Sunday, September 27, 2009

Like Willie Sutton lobbying against bank robbery laws

Only because they use computer programs and inside information instead of a gun, the banks feel that they should be allowed to continue their thieving ways.
The guest of honor: Barney Frank.

The bankers wanted to be sure that Representative Frank, the chairman of the House Financial Services Committee, would not attempt to clamp down excessively on derivatives trading. Frank said he left the session pledging to keep in mind their “legitimate’’ concerns.

“It was not lobbying politically,’’ Frank said of the meeting last summer in New York, which was held at his request. “This is lobbying intellectually.’’

Whatever it is called, it is part of a huge corporate effort in Washington to stave off or shape sweeping regulatory reforms, led by many of the very same financial institutions that received unprecedented sums of taxpayer money last year to keep them from failing.

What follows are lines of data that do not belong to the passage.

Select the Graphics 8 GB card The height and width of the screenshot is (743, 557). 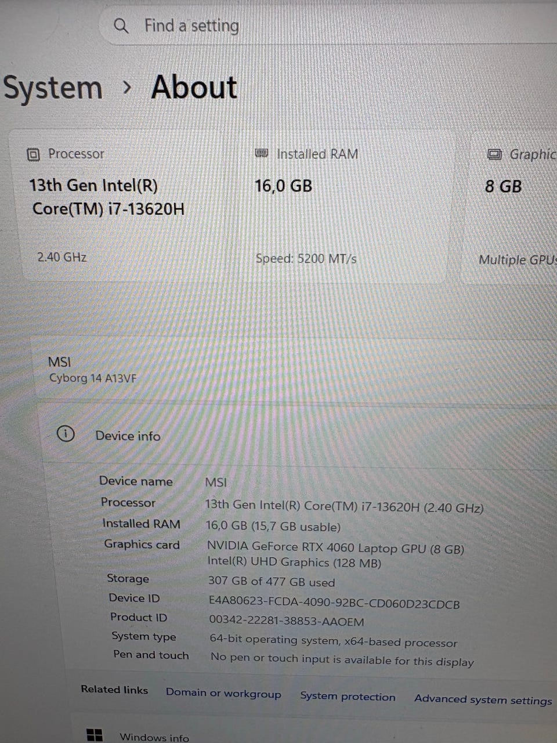511,206
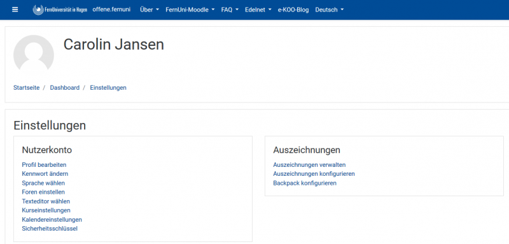Click the offene.fernuni site name

tap(111, 10)
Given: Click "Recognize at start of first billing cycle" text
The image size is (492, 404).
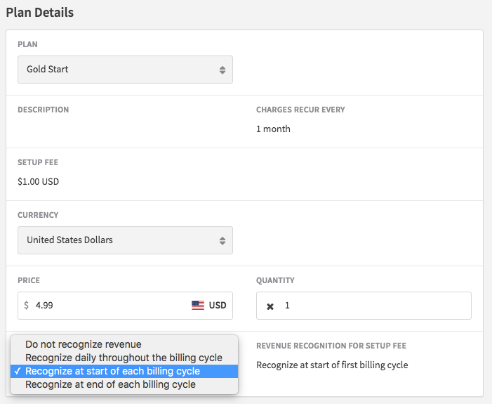Looking at the screenshot, I should point(332,365).
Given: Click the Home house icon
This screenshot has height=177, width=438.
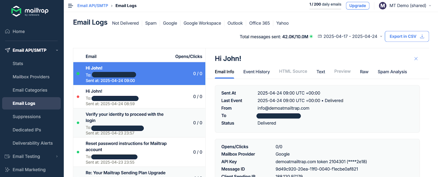Looking at the screenshot, I should [7, 32].
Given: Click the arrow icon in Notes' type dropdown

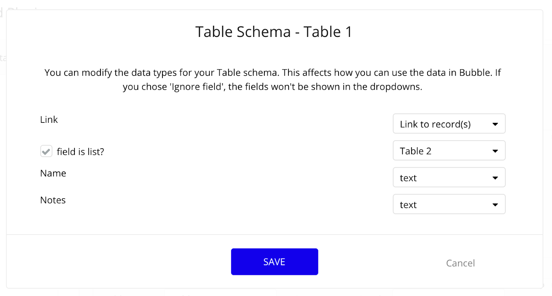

Even as the banks say they are reforming themselves to avoid excessive financial risks, they have mounted a pitched battle against new regulations they fear could stifle competition and growth. They are spending millions of dollars, hiring former congressional and White House staffers to make their case, and warning, in the words of the US Chamber of Commerce, that the sweeping financial regulation Frank’s committee is producing “will do more harm than good.’’
Ah yes, the US Chamber of Commerce, that stalwart bastion of protection for corporation against the great unwashed masses.